Project map nodes vs composition slugs

When attaching a composition to a project map node the slug field of the composition should not be used to define the URL path of that composition.

Learn more about how to use the project map.

Use these tools to implement routing with project maps:

  • Recommended: The Route API enables fetching dynamic and static project map paths, as well as handling redirects, with a single endpoint. Uniform provides framework-specific helpers, RouteClient, or the Route API .
  • The ProjectMapClient and project map API provide management of project map data, as well as querying by static project map paths.
  • The CanvasClient can fetch compositions based on static project map paths (dynamic path segments are only supported using the Route API).

Most applications need flexible routing where parts of the URL can vary dynamically—such as product IDs, search parameters, or locale codes. Uniform provides dynamic inputs to capture these variable values from URLs and pass them to compositions.

Learn about dynamic inputs

Configure dynamic path segments, query strings, and locale nodes for flexible routing

With dynamic routes it can happen that more than one project map node matches a given input path. For example, the path /products/132 could match both /products/:productId or /products/132 in a project map. Redirects defined in Uniform could also match a path from a project map node and the redirect.

When multiple possible matches occur:

  • Redirect matches override project map matches.
  • More specific project map or redirect paths win. Meaning, the candidate with the fewest dynamic path segments wins. In the preceding example /products/132 is an exact match and so it wins.
  • Matches use the whole path and don't evaluate ancestors. For example, if you add /products/:productId/specs to the project map in the example, and request /products/132/specs, it will match even though product 132 has a custom project map node.

If you are attempting to figure out why a route isn't matching, note that the Route API returns the matched route in its response that you can inspect.

tip

Only the Route API supports dynamic route resolution (/products/132 -> /products/:productId). The project map and composition APIs only support the literal path of dynamic routes. Note that the representation of routes for querying uses the colon (:) prefix, so to fetch /products/*productId with the project map API one would query for /products/:productId.
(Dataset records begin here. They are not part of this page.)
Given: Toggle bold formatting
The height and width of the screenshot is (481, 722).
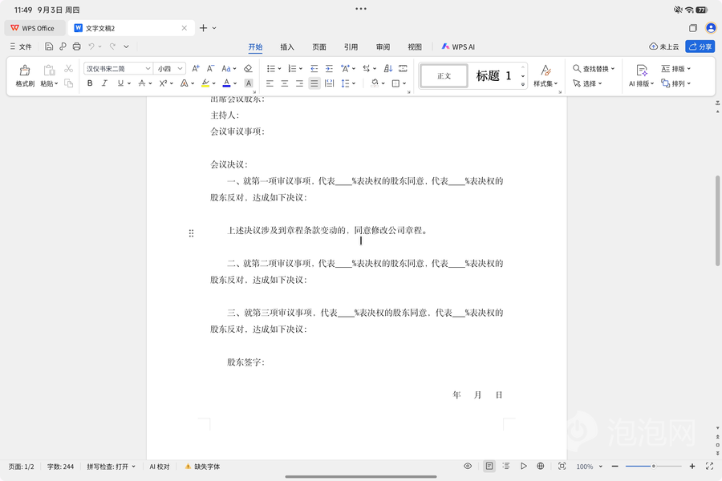Looking at the screenshot, I should coord(90,83).
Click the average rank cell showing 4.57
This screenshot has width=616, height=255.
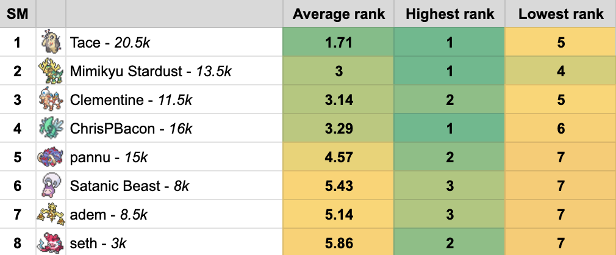coord(339,157)
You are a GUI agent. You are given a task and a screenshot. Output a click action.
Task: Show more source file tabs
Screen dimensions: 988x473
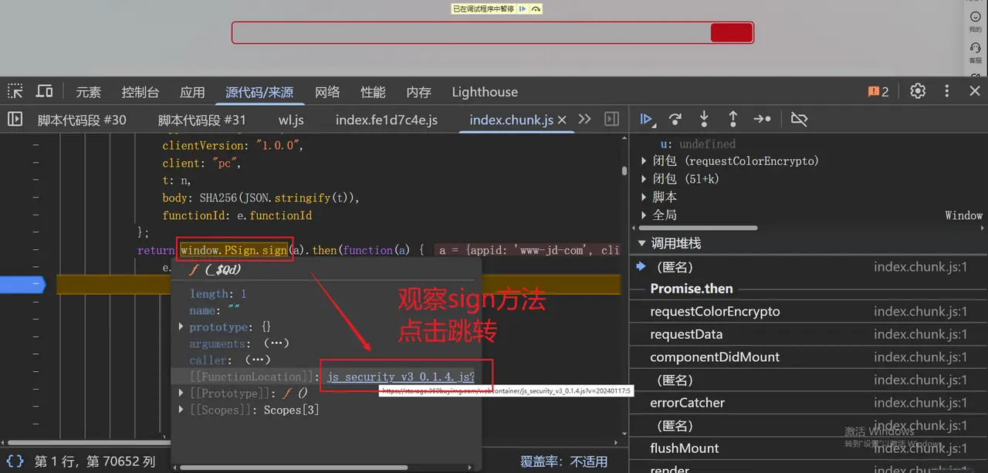click(584, 120)
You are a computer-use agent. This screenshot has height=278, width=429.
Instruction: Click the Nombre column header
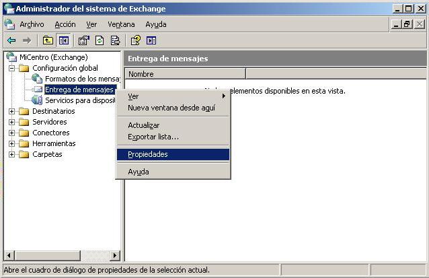point(185,74)
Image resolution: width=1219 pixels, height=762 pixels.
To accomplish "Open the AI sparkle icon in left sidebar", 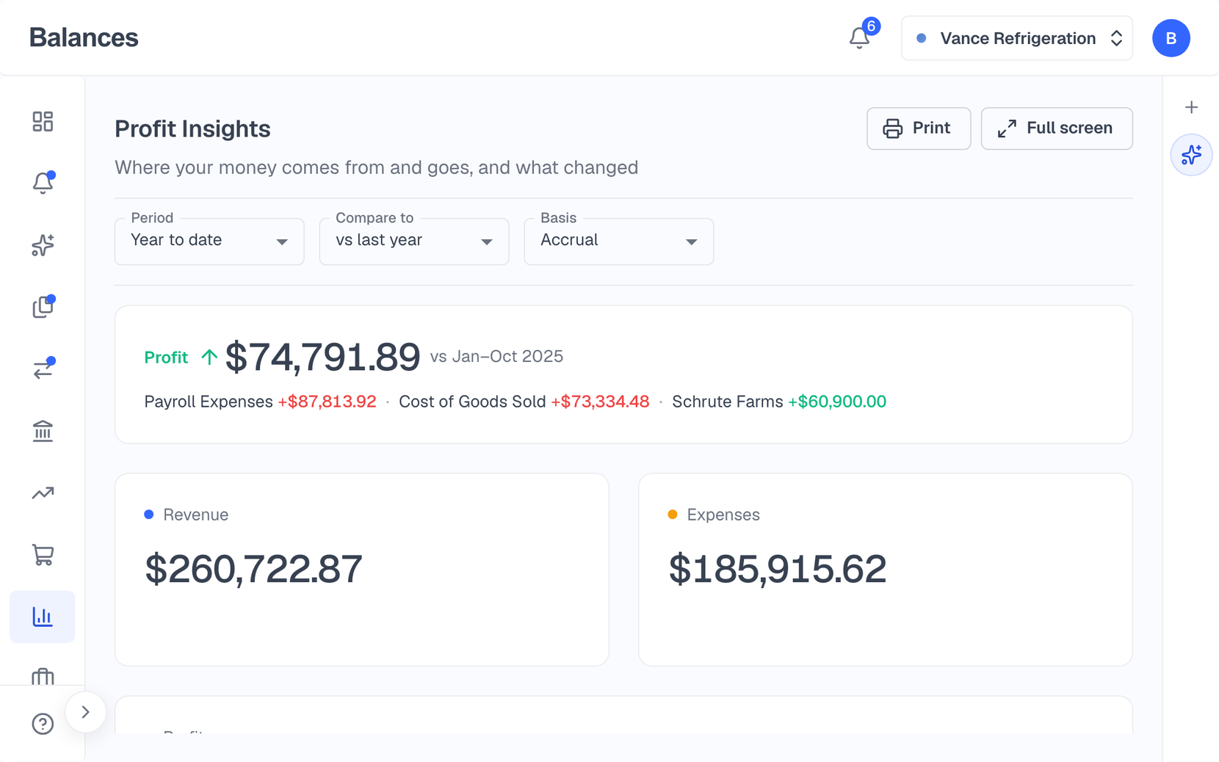I will [43, 244].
Localized routes enable you to create locale-specific URL paths for static project map nodes. This is important for SEO and user experience as it allows you to adapt URLs to the language and cultural preferences of specific markets or regions.

For example, a product page might have:

  • /en-US/products for English (US)
  • /de-DE/produkte for German
  • /fr-FR/produits for French

Each of these routes points to the same project map node but uses a different path segment based on the locale.

When a route is resolved with the Uniform Route API, it will match all possible routes for the given path, including localized routes for the requested locale. If a node has no localized path segment for the requested locale, the fallback (default) path segment of the node will be used.

If the requested route is able to resolve a matching locale on the attached composition, then the composition is returned in the requested locale. If the composition does not have a matching locale enabled, a "404 Not Found" response is returned.

note

Localized project map nodes act as aliases for specific locales. Whether a composition is available for a requested locale is determined by the enabled locales on the composition itself or when the API request for the composition is specifying locale fallbacks.

Localizing or removing the localization of a project map node will not affect whether a composition is available for the requested locale.

If a route contains the fallback path segment of a localized node, it will automatically redirect to the localized path segment for that locale.

For example, if you have a project map node /products with a localized path segment /produkte for the German de-DE locale, and a request is made to /de-DE/products, the Route API will return a redirect result to /de-DE/produkte automatically.

This ensures that you can safely start with non-localized routes and add localized routes later without breaking existing URLs.

To configure localized routes:

  1. Localize individual nodes in your project map by defining locale-specific path segments for each locale.
  2. Optionally, set up a locale node to capture the locale from the URL for locale resolution.